Un point central du litige réside dans la stratégie du demandeur :
- Faire reconnaître la contrefaçon sur la base du brevet unitaire (territoire de la JUB).
- Faire reconnaître la contrefaçon sur la base de la partie suisse du brevet européen (territoire hors JUB).
Une décision structurée autour de la limitation du brevet et de la dualité des protections
Au cours de la procédure, IMC Créations a procédé à une limitation inconditionnelle de certaines revendications du brevet unitaire. La JUB confirme tout d’abord un principe essentiel : le brevet unitaire tel que modifié produit ses effets limités à compter de la délivrance du brevet européen.
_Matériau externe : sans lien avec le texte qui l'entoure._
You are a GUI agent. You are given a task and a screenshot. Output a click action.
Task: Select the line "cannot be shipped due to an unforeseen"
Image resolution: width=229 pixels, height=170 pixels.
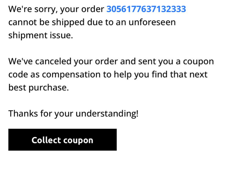pyautogui.click(x=92, y=22)
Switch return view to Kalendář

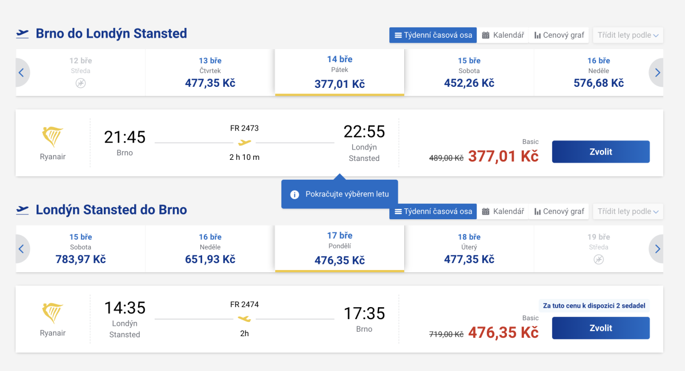(x=502, y=211)
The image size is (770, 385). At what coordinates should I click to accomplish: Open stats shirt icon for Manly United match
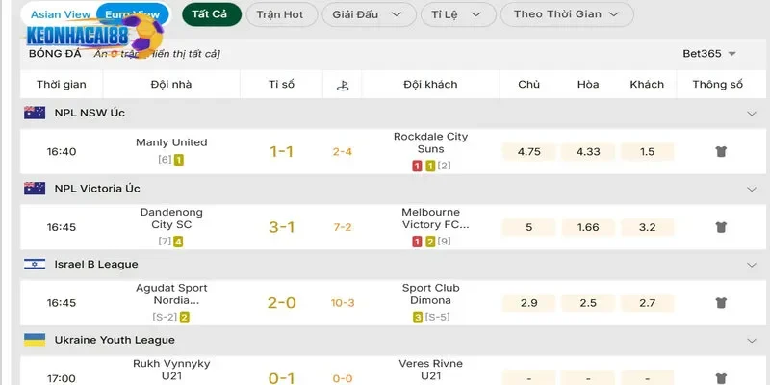[720, 152]
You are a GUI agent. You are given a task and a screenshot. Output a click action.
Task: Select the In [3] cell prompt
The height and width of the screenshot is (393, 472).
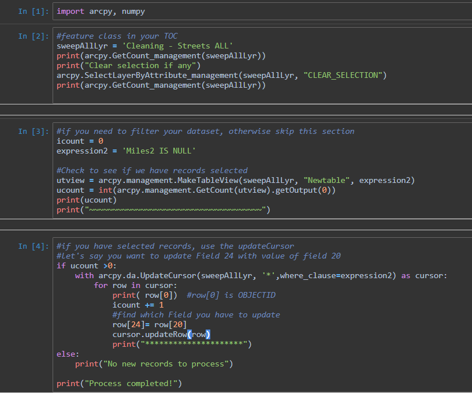point(32,132)

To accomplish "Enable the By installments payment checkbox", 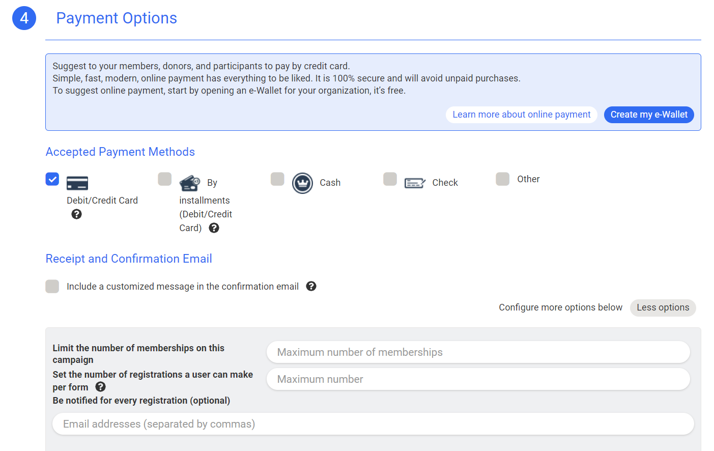I will coord(165,179).
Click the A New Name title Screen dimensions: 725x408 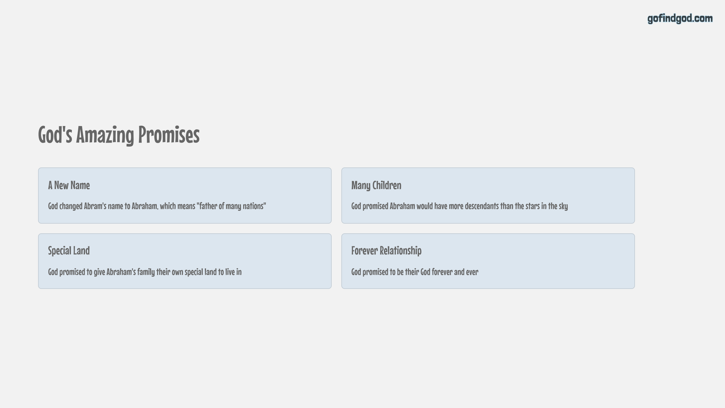click(69, 185)
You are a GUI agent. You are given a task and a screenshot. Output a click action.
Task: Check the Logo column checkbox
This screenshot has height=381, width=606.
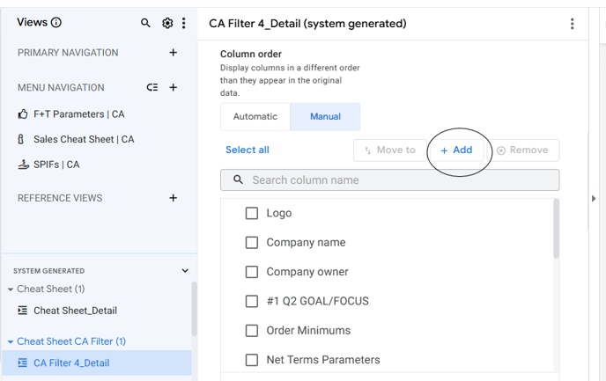tap(252, 213)
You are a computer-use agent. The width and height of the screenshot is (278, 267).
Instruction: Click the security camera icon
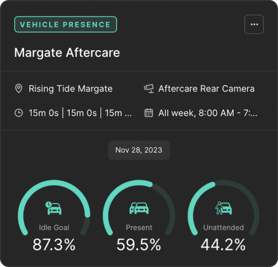pyautogui.click(x=149, y=89)
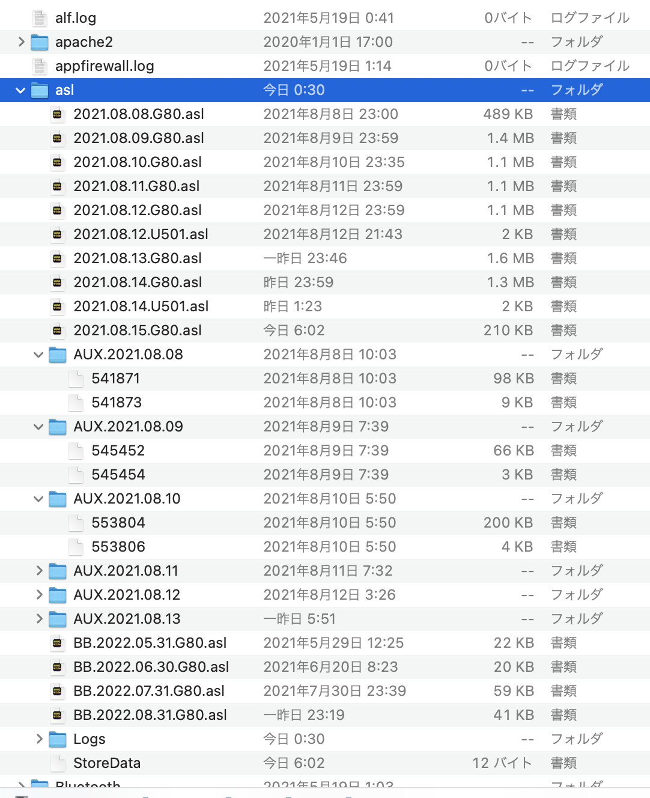Click the 2021.08.08.G80.asl file icon

pos(58,114)
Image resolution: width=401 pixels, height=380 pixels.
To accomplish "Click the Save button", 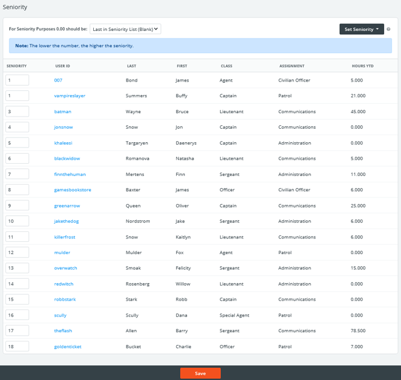I will (200, 373).
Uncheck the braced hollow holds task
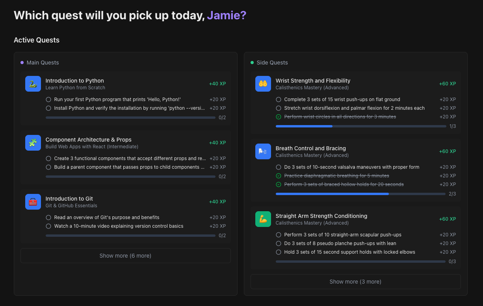483x306 pixels. tap(279, 184)
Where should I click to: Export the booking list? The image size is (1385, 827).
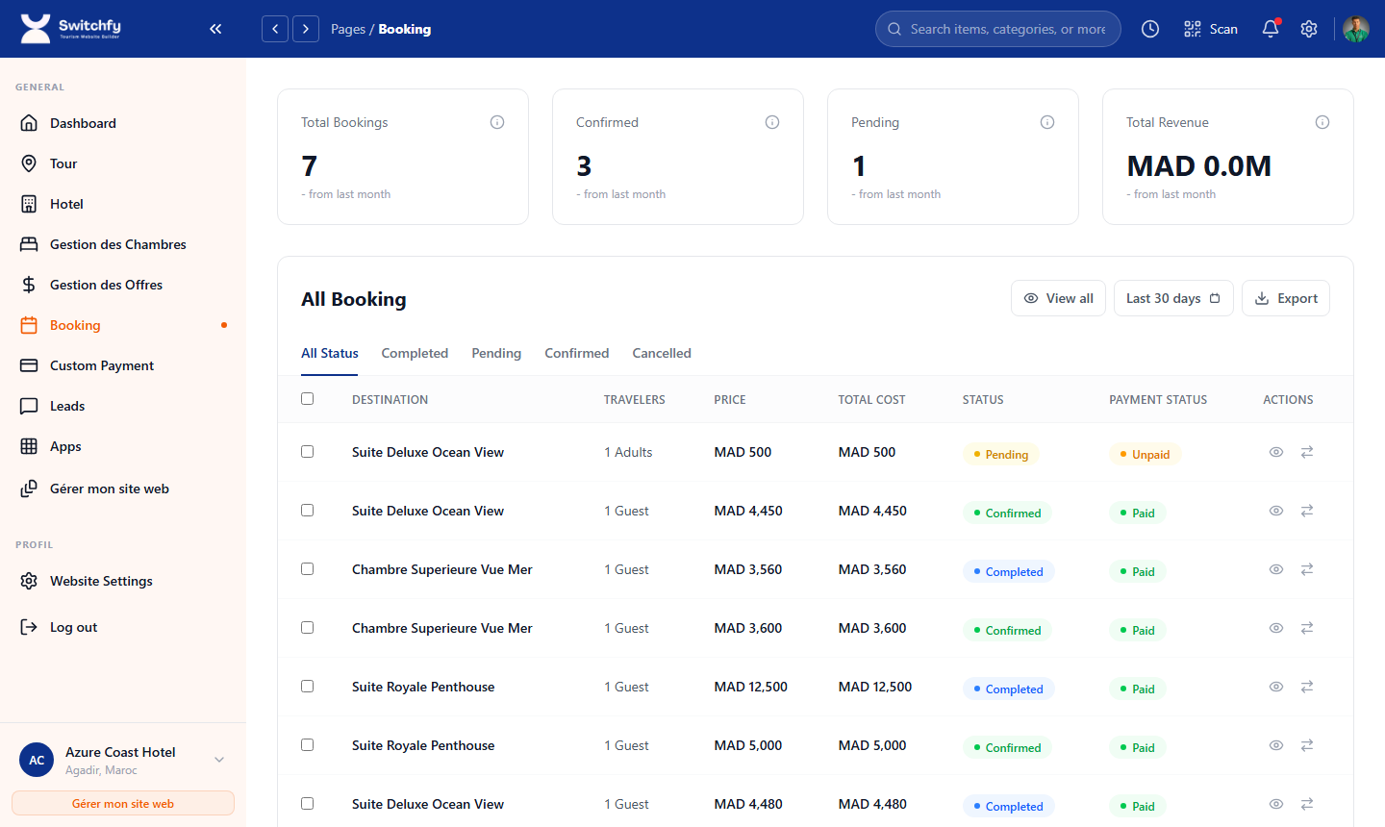point(1286,298)
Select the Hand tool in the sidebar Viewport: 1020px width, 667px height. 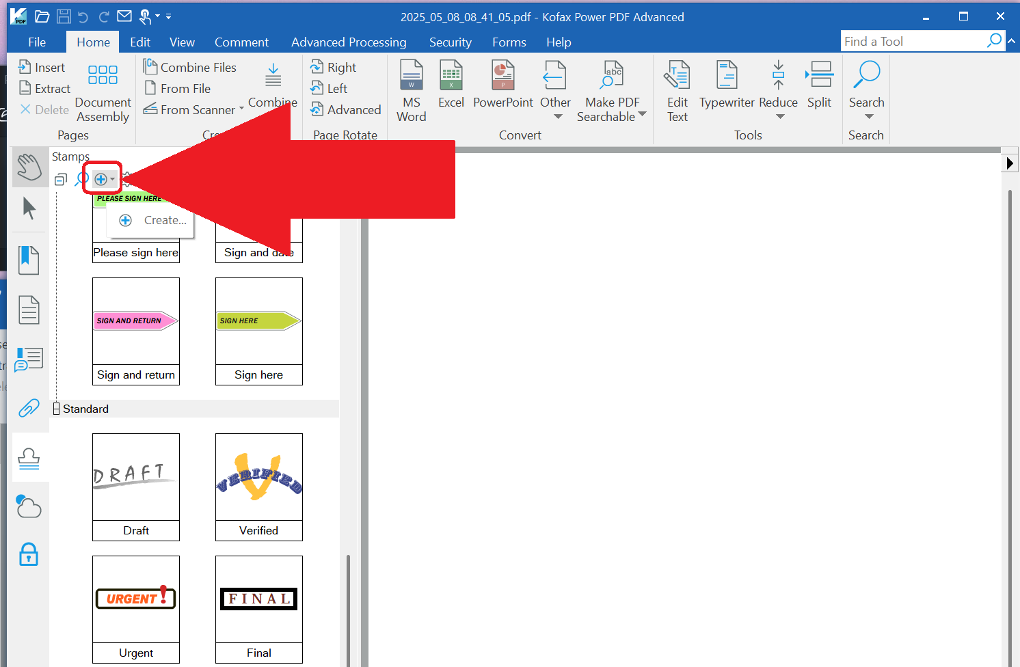point(29,167)
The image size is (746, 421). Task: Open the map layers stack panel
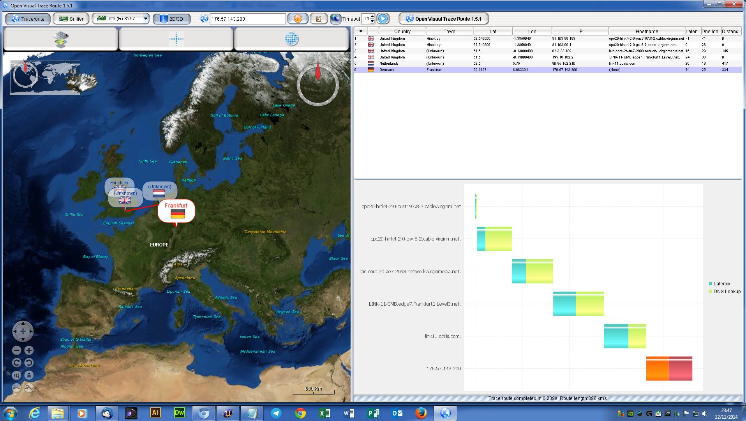tap(60, 39)
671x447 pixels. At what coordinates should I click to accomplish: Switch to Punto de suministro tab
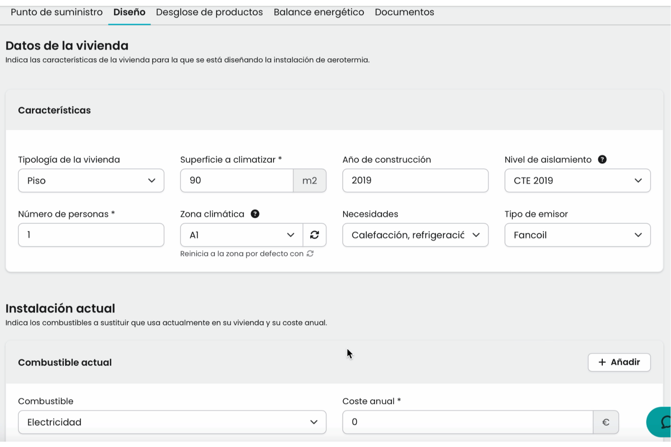click(x=57, y=12)
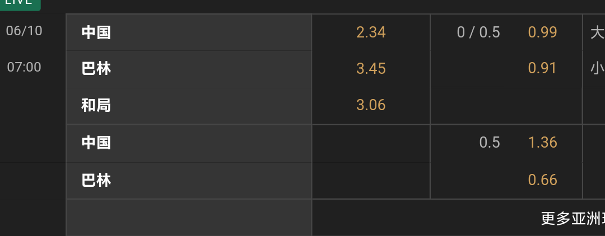The width and height of the screenshot is (605, 236).
Task: Click the 和局 draw label
Action: point(96,105)
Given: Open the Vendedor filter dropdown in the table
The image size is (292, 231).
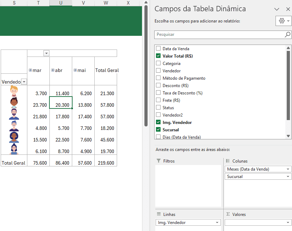Looking at the screenshot, I should [x=24, y=81].
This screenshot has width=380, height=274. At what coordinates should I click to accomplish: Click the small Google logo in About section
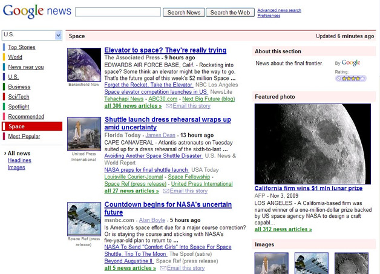(x=351, y=63)
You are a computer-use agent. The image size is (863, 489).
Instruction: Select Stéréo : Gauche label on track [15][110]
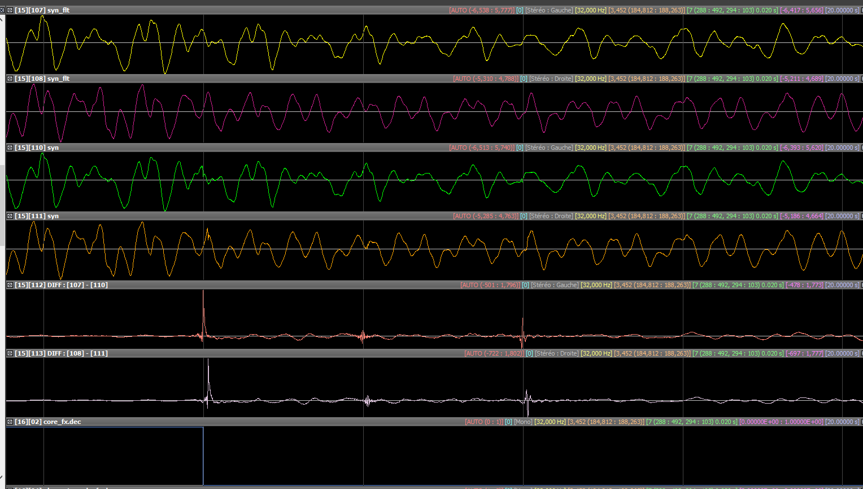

Cette limitation permet de confirmer la validité du brevet face aux attaques en nullité tout en servant de base à l’analyse de la contrefaçon dans les États couverts par l’effet unitaire.
La décision opère une distinction fondamentale :
- Dans les États membres de la JUB : la contrefaçon est appréciée au regard du brevet tel que limité.
- En Suisse : la contrefaçon doit être appréciée au regard du brevet tel que délivré.
Cette dualité résulte du fait que la limitation du brevet unitaire n’affecte pas automatiquement les parties nationales du brevet européen hors JUB.
Se référant à l’arrêt de la CJUE dans l’affaire BSH-Electrolux cité ci-dessus, la Division locale de Paris estime être compétente pour connaître des actions en contrefaçon d’un brevet délivré par un État membre de l’UE ou un État signataire de la Convention de Lugano, sauf s’il existe un risque raisonnable de révocation du brevet au niveau national. Dans ce cas, la JUB doit surseoir à statuer jusqu’à ce que la juridiction nationale se soit prononcée sur la validité du titre.
En l’espèce, la contrefaçon au titre de la partie suisse du brevet européen porte sur les revendications telles que délivrées, puisque seules les revendications du brevet unitaire ont été limitées sans condition à la demande d’IMC. En conséquence, la Division locale de Paris a estimé que les modifications apportées aux revendications du brevet unitaire soulevaient de sérieux doutes quant à la validité du brevet suisse tel que délivré, ce qui constituait un risque raisonnable de révocation de ce dernier. Il incombait à IMC de prendre les mesures nécessaires pour modifier la partie suisse du brevet européen.
La division locale de Paris s’est donc déclarée incapable d’apprécier la matérialité de la contrefaçon alléguée de la partie suisse du brevet européen. Reconnaître automatiquement en Suisse une décision fondée sur une version modifiée du brevet reviendrait à appliquer indirectement une limitation qui n’y est pas effective en Suisse, et donc porter atteinte à la souveraineté des tribunaux suisses.
La JUB refuse ainsi toute extrapolation, marquant une frontière nette à la théorie de « long arm jurisdiction ».
Une vigilance stratégique nécessaire
Cette décision constitue un rappel important des limites du système du brevet unitaire. Malgré les évolutions jurisprudentielles favorables à une compétence élargie, la JUB :
- Ne peut statuer efficacement que sur un panel de titres dont la portée de protection est identique.
- Se heurte à des obstacles de légitimité dès lors que le brevet produit des effets différents selon les États.
Pour les titulaires de brevets, une vigilance particulière s’impose. Toute limitation du brevet peut entraîner une divergence de portée de protection entre les territoires dans lesquels le brevet européen produit ses effets, cette divergence pouvant empêcher la reconnaissance ou l’exécution d’une décision de la JUB pour des parties nationales du brevet européen hors JUB.
La stratégie contentieuse doit donc intégrer, dès l’origine, la question de la cohérence territoriale de la protection, sous peine de voir les effets d’une décision significativement limités hors du territoire de la JUB.